Lorenzi is seeded to be the third round foe in this part of the draw. The Italian is 0-6 at Wimbledon. He opens against Horacio Zeballos who is 0-4 here, so something will give. That should give the winner between Janko Tipsarevic and Jared Donaldson hope of making round three. Tipsarevic hasn’t scored but two wins on grass this year, but his three losses to Cilic, Troicki and Seppi look better than Donaldson’s career results on the greenery. The American has just two career wins on grass and makes his Wimbledon main draw debut. Tipsarevic surprisingly has a terrible record here despite possession a good power game. The Serb is 11-12, but has lost in round one in five of his last six trips.

Opposite of that part of the draw, things look more interesting with seeds Berdych and Gasquet. Berdych opens with a tough one against Jeremy Chardy who hasn’t found a win in four tries against the Czech, but played him close in this same round two years ago. If Berdych advances, he gets Borna Coric or Ryan Harrison. Neither has shown much on grass, but Coric did effort well here last year with two five set matches in two rounds. He beat Stakhovsky and loss to Seppi. Harrison hasn’t won here since 2012 and hasn’t won a main draw ATP match on grass since Eastbourne in 2013. I don’t think either is going to particular worry Berdych in round two. Gasquet has to get by David Ferrer in round one, but grass is a better surface for the Frenchman. A win sets him up against either Steve Darcis or Ricardas Berankis. Darcis has done virtually nothing on grass since his round one shocked over Nadal in 2013 at Wimbledon.

== Requirement 1 ==
Quote the part of the Wimbledon preview that opens with the words "Lorenzi is seeded" and closes with "last six trips.".
The Wimbledon preview and the listing come from separate sources.

== Source data ==
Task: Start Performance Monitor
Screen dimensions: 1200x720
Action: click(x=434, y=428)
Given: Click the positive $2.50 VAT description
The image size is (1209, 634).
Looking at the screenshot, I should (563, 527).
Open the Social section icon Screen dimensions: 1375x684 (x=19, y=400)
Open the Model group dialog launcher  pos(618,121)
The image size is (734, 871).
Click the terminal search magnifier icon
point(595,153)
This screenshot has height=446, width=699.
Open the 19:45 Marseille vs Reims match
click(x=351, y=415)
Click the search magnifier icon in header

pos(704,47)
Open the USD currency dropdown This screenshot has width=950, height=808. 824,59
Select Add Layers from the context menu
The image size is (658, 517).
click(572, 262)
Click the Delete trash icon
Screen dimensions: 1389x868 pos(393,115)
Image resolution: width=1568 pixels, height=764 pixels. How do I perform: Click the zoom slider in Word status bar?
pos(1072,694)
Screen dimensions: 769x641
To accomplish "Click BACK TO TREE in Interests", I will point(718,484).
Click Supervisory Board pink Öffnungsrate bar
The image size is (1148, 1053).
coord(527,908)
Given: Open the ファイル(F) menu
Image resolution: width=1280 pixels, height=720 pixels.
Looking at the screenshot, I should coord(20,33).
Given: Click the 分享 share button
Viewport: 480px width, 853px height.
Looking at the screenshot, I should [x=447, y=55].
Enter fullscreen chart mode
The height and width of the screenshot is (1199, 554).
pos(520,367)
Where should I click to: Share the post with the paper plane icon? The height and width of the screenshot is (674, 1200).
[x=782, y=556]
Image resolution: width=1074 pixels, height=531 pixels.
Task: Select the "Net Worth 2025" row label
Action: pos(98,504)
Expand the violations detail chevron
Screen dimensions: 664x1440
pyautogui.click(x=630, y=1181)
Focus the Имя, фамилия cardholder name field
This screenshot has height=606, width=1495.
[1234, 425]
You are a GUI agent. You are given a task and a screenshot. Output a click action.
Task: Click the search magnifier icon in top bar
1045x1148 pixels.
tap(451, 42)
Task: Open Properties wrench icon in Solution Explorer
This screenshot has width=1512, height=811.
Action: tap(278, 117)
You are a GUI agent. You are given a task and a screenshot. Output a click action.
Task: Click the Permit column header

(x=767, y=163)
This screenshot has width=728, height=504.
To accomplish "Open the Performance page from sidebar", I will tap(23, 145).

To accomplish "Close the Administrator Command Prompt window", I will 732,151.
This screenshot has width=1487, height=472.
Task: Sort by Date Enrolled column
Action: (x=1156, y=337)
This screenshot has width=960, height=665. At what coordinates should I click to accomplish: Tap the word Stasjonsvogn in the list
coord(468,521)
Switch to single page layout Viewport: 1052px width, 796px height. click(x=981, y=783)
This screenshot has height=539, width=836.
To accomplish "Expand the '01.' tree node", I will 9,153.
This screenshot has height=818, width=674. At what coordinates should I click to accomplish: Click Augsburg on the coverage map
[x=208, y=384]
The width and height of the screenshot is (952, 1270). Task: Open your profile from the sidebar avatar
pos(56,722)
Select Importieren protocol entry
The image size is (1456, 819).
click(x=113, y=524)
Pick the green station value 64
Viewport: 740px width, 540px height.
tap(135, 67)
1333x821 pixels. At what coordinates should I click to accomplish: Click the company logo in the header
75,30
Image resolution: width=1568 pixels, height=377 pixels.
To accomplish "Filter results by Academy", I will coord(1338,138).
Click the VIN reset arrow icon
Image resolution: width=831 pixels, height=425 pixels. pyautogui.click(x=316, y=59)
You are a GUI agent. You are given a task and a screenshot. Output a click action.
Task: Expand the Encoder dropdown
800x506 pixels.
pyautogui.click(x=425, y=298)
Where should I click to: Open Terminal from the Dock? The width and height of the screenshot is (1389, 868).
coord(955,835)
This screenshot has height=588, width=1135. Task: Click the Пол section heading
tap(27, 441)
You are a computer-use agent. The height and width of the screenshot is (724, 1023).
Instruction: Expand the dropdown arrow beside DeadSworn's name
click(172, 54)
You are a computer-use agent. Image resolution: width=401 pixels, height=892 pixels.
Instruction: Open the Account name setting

== Requirement 2 ==
Print the part of the listing that opens with the line containing "The image size is (734, 871)." and closes with the line containing "(x=767, y=163)", including both of those lines and nothing else.

== Full output 1 ==
Lorenzi is seeded to be the third round foe in this part of the draw. The Italian is 0-6 at Wimbledon. He opens against Horacio Zeballos who is 0-4 here, so something will give. That should give the winner between Janko Tipsarevic and Jared Donaldson hope of making round three. Tipsarevic hasn’t scored but two wins on grass this year, but his three losses to Cilic, Troicki and Seppi look better than Donaldson’s career results on the greenery. The American has just two career wins on grass and makes his Wimbledon main draw debut. Tipsarevic surprisingly has a terrible record here despite possession a good power game. The Serb is 11-12, but has lost in round one in five of his last six trips.

== Full output 2 ==
The image size is (734, 871).
Click the terminal search magnifier icon
point(595,153)
This screenshot has height=446, width=699.
Open the 19:45 Marseille vs Reims match
click(x=351, y=415)
Click the search magnifier icon in header

pos(704,47)
Open the USD currency dropdown This screenshot has width=950, height=808. 824,59
Select Add Layers from the context menu
The image size is (658, 517).
click(572, 262)
Click the Delete trash icon
Screen dimensions: 1389x868 pos(393,115)
Image resolution: width=1568 pixels, height=764 pixels. How do I perform: Click the zoom slider in Word status bar?
pos(1072,694)
Screen dimensions: 769x641
To accomplish "Click BACK TO TREE in Interests", I will point(718,484).
Click Supervisory Board pink Öffnungsrate bar
The image size is (1148, 1053).
coord(527,908)
Given: Open the ファイル(F) menu
Image resolution: width=1280 pixels, height=720 pixels.
Looking at the screenshot, I should coord(20,33).
Given: Click the 分享 share button
Viewport: 480px width, 853px height.
Looking at the screenshot, I should [x=447, y=55].
Enter fullscreen chart mode
The height and width of the screenshot is (1199, 554).
pos(520,367)
Where should I click to: Share the post with the paper plane icon? The height and width of the screenshot is (674, 1200).
[x=782, y=556]
Image resolution: width=1074 pixels, height=531 pixels.
Task: Select the "Net Worth 2025" row label
Action: pos(98,504)
Expand the violations detail chevron
Screen dimensions: 664x1440
pyautogui.click(x=630, y=1181)
Focus the Имя, фамилия cardholder name field
This screenshot has height=606, width=1495.
[1234, 425]
You are a GUI agent. You are given a task and a screenshot. Output a click action.
Task: Click the search magnifier icon in top bar
1045x1148 pixels.
tap(451, 42)
Task: Open Properties wrench icon in Solution Explorer
This screenshot has width=1512, height=811.
Action: tap(278, 117)
You are a GUI agent. You are given a task and a screenshot. Output a click action.
Task: Click the Permit column header

(x=767, y=163)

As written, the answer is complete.